• _Exercise aim_
Using the entries below, write out the line with "Search chatter messages", the line with "Open 'Raporty .. [F11]' reports", and every line in between, exactly as each is written.

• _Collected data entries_
►

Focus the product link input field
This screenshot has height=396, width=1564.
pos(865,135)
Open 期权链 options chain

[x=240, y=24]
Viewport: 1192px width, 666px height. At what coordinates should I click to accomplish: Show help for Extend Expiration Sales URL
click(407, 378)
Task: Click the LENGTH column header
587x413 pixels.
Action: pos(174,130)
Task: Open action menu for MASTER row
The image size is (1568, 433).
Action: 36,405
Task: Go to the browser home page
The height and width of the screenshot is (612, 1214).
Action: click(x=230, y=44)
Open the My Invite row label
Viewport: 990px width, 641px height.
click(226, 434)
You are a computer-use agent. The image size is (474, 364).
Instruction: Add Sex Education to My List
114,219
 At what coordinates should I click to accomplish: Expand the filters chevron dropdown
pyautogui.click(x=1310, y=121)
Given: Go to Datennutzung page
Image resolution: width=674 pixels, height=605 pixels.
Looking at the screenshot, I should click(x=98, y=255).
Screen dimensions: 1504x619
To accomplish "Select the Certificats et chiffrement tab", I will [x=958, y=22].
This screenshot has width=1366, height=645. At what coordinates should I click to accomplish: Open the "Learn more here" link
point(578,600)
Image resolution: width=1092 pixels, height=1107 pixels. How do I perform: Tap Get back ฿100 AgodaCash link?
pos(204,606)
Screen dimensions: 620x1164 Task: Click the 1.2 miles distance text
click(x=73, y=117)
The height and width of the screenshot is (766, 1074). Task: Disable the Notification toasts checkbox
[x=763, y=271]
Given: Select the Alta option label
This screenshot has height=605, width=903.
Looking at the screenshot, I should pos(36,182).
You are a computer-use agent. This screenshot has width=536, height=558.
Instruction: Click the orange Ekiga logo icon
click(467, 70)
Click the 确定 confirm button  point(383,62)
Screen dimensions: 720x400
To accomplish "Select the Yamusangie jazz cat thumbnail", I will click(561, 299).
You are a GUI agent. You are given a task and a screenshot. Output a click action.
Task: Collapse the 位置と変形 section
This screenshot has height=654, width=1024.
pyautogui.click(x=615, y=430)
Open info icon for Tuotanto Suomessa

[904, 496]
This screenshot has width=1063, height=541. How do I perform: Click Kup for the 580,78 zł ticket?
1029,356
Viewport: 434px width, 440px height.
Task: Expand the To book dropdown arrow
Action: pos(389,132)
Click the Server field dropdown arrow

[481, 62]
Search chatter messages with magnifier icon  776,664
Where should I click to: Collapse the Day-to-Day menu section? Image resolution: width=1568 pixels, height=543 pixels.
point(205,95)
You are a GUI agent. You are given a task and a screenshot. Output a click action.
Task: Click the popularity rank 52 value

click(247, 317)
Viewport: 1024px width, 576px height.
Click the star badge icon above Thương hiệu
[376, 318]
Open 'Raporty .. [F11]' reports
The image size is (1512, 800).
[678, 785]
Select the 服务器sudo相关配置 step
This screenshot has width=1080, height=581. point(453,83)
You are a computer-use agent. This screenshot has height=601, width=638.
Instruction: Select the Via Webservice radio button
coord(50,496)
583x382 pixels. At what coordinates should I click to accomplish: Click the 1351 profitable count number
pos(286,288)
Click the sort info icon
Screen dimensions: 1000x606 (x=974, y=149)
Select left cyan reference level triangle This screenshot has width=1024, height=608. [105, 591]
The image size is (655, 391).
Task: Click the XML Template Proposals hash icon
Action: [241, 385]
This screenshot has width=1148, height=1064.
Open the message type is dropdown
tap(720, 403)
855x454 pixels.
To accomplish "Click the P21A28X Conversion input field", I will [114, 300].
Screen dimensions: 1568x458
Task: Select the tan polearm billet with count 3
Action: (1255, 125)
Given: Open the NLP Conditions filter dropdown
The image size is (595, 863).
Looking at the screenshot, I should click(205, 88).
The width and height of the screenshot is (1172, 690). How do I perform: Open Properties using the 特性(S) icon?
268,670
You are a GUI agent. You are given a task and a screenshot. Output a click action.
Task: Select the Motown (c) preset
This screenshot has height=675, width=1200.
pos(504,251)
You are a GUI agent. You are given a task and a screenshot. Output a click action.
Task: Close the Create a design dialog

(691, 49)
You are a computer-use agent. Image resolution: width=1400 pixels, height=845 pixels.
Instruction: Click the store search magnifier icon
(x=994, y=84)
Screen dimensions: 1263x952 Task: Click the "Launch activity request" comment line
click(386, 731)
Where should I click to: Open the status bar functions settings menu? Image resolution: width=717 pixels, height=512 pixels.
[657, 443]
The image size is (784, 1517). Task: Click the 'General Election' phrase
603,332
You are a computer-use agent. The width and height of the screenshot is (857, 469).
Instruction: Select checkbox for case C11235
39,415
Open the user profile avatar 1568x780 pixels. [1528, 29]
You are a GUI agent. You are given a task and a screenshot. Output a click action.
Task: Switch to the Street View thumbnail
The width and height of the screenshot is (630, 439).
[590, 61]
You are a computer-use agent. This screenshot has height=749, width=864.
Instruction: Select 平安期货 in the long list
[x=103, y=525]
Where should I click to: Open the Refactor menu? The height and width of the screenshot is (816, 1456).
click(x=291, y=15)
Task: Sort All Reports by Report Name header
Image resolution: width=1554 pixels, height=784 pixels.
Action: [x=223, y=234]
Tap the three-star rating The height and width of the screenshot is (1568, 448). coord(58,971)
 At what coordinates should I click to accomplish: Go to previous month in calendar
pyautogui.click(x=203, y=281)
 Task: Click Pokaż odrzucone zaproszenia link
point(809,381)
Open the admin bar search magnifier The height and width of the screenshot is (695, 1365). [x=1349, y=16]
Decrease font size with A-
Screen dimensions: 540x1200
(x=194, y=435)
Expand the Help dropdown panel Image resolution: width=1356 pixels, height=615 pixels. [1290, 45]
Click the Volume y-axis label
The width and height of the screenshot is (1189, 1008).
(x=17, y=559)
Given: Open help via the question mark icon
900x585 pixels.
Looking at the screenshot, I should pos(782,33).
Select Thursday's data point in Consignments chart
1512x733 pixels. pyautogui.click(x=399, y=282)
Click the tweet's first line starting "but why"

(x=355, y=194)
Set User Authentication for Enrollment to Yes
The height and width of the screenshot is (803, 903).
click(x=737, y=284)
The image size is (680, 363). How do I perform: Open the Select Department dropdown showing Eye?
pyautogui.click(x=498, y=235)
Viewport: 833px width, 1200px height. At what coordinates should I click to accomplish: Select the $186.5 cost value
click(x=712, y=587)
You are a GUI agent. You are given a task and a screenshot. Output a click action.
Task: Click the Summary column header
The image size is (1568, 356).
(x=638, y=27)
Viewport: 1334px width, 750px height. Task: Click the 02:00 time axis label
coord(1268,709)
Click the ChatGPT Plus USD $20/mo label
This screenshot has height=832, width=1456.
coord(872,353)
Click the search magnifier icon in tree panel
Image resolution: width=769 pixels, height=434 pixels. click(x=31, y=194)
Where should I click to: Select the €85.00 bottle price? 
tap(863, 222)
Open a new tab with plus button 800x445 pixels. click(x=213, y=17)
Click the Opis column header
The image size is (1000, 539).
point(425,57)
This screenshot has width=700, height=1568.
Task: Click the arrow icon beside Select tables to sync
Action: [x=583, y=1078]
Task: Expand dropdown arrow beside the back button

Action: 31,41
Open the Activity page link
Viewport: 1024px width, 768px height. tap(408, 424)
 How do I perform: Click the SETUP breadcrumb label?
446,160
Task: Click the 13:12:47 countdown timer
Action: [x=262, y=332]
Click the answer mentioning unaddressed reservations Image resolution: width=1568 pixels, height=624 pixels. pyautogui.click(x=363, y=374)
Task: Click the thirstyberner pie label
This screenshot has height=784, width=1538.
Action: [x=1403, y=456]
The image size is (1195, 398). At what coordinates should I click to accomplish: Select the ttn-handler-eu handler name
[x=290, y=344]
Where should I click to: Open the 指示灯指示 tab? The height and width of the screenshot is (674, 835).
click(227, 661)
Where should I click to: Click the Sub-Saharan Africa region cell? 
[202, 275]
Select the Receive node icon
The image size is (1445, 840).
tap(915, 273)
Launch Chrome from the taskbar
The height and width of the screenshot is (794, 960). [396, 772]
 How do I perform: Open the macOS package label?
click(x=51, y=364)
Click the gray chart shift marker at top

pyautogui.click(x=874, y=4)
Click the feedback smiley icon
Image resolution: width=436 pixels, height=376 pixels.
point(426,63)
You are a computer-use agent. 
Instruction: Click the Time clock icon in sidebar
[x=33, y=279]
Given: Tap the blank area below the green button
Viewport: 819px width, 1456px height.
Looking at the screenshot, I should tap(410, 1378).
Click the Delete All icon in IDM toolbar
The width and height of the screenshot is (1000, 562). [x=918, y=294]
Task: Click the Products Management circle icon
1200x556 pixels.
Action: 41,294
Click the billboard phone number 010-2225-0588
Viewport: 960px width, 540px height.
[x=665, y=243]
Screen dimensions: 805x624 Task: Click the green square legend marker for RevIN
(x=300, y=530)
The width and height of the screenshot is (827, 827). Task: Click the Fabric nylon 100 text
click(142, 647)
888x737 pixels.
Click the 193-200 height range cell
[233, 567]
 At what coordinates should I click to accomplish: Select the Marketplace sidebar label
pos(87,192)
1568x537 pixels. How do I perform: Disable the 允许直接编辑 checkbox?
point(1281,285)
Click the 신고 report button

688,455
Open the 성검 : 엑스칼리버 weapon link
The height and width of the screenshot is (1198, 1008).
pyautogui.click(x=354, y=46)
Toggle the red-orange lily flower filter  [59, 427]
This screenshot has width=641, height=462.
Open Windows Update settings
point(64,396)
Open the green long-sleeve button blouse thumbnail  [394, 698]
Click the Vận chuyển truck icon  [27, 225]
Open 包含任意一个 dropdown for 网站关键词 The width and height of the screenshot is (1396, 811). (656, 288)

◄

• _Exercise output_
Search chatter messages with magnifier icon  776,664
Where should I click to: Collapse the Day-to-Day menu section? Image resolution: width=1568 pixels, height=543 pixels.
point(205,95)
You are a GUI agent. You are given a task and a screenshot. Output a click action.
Task: Click the popularity rank 52 value

click(247, 317)
Viewport: 1024px width, 576px height.
Click the star badge icon above Thương hiệu
[376, 318]
Open 'Raporty .. [F11]' reports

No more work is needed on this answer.